All the new documents could have been rolled into two rather than the five we now have.

Up to five days cooling off


A cooling off period is not a problem except that technically of a completion must be delayed all the documents will need signing again rather than those presented for the signing that did not happen being able to be used for the new date.

Mortgage completions in August


August completions both signings at Notary and registered loans at Land registry rose in August from July. It would seem that a number of July completions slipped into August as it is unusual for August mortgage levels to be higher than Julys.

Year on year August also saw an increase on the same month of the previous year.

Interest rates remained stable for the month at 3.26% and fixed rate product types continued to grow as a percentage of all new lending.

Spanish banks continue to see a reduction in their lending books as redemptions outstrip new loans for yet another month.

Read the full article:-Spanish loans monthly update

Monday 10 October 2016

Sterling crashes

Pound versus the Euro


The reduction in the value of the pound in the last few weeks and the complete crash of last week will affect those planning to buy a property in Spain.

For those already committed to a purchase who have signed a Private Purchase Contract the fall will affect them immediately. A fall of fx rates from 1.21% to the 1.11% seen can affect the cost by € 10k on every 100k.

If there is time within the agreed contract a buyer could consider taking a Mortgage in Spain to help mitigate this extra costs and to manage the loss over a period in time and or hedge against the pound recovering somewhat in the next few months.

Mortgage in Spain


A loan in Spain will cost about 4% of what is borrowed to set up but with a good range of fixed rates available that fix the rate for the full term this might be a better option than losing out now.

If the pound recovers in the short to medium term many fixed rates have reasonable early redemption penalties that allow the capital to be paid back when it suits the borrower.

For those potential buyers who are not yet committed but wish to continue looking at Spain for a second home getting in place a fiscal approval for lending before searching for property will give them peace of mind on budget and overall costs leaving only the deposit monies and costs open to exchange fluctuations.

Longer term affects


In the current environment Spanish Banks are being cautious on debt to income ratios ad there may come a time when they assess this against a pound that is the same as the Euro in terms of value.

It will remain to be seen how much affect this drop in sterling will have on the overall market in Spain given UK buyers are the most prolific after Spanish residents.


Read the full article:- Sterling falls affect buyers in Spain



Monday 3 October 2016

July Spanish lending declines

Lending levels reduce in July


Data from both the INE and Notary Offices showed a decline in the number of Mortgages in Spain completed and or registered in July along with a drop in capital lent.

This decline is the first year on year drop in the level of new credit flowing into the Spanish housing market for many months.

Numbers of houses sold also declined as might be expected during the month.

Whats affecting lending


Affected possibly by both the political uncertainty in Spain and the outcome of the Brexit vote it is unclear of the slowdown is a grand or a blip.

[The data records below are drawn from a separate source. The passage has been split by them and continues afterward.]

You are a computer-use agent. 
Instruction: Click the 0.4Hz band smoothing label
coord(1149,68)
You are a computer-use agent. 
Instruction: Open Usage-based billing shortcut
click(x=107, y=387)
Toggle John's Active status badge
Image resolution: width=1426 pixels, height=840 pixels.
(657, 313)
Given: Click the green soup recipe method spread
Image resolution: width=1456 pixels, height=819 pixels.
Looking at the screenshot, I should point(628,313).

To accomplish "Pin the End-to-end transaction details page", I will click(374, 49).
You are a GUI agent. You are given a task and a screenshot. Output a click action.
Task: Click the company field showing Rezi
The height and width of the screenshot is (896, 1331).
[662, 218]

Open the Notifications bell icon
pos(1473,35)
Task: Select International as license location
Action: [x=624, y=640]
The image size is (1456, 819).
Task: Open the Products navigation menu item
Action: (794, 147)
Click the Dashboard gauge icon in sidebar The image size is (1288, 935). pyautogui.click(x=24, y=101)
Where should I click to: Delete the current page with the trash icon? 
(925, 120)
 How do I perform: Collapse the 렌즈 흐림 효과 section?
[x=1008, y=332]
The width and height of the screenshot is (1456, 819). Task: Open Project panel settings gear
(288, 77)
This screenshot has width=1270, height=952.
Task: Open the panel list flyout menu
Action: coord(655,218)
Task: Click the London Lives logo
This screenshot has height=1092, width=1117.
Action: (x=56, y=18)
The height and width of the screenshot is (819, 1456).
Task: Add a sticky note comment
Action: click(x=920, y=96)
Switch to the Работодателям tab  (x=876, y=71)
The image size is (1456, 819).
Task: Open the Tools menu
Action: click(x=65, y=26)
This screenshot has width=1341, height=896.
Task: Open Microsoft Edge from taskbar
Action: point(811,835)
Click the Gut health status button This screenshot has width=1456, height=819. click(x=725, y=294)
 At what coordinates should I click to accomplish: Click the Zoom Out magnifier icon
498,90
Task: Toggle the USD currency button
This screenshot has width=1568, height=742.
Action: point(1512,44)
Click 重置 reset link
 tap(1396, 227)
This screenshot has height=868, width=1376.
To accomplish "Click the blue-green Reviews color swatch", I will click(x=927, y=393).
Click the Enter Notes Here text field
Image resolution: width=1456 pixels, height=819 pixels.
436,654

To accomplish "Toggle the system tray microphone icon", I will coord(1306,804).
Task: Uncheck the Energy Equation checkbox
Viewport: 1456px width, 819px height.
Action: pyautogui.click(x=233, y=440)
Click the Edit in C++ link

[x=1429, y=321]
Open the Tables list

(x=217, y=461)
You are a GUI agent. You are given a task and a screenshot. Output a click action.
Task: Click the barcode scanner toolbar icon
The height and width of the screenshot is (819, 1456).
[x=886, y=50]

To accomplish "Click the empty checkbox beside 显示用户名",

Spanish Banks, who are falling behind in their target levels for mortgage loans,Internal market conditions will improve  and who are still experiencing a net outflow of loan capital each month may be hoping it is a blip. Criteria for UK based non residents has however hardened in recent months due to concerns over the ongoing exchange rate situation of sterling.

Political uncertainty


Internal market conditions will improve when a government can be formed. This may be assisted by the standing down of Pedro Sanchez in the last few days. Overall credit into the market was down in July and hit even harder than the housing market was credit for new constructions and business loans.

The next few months


Fixed rate product types continued in July to increase their share of the market and overall interest rates were down from the same time last year.

September and October are normally good months for both sales and Mortgages in Spain but present enquiries whilst remaining at reasonable levels are hard currently to turn into tangible business.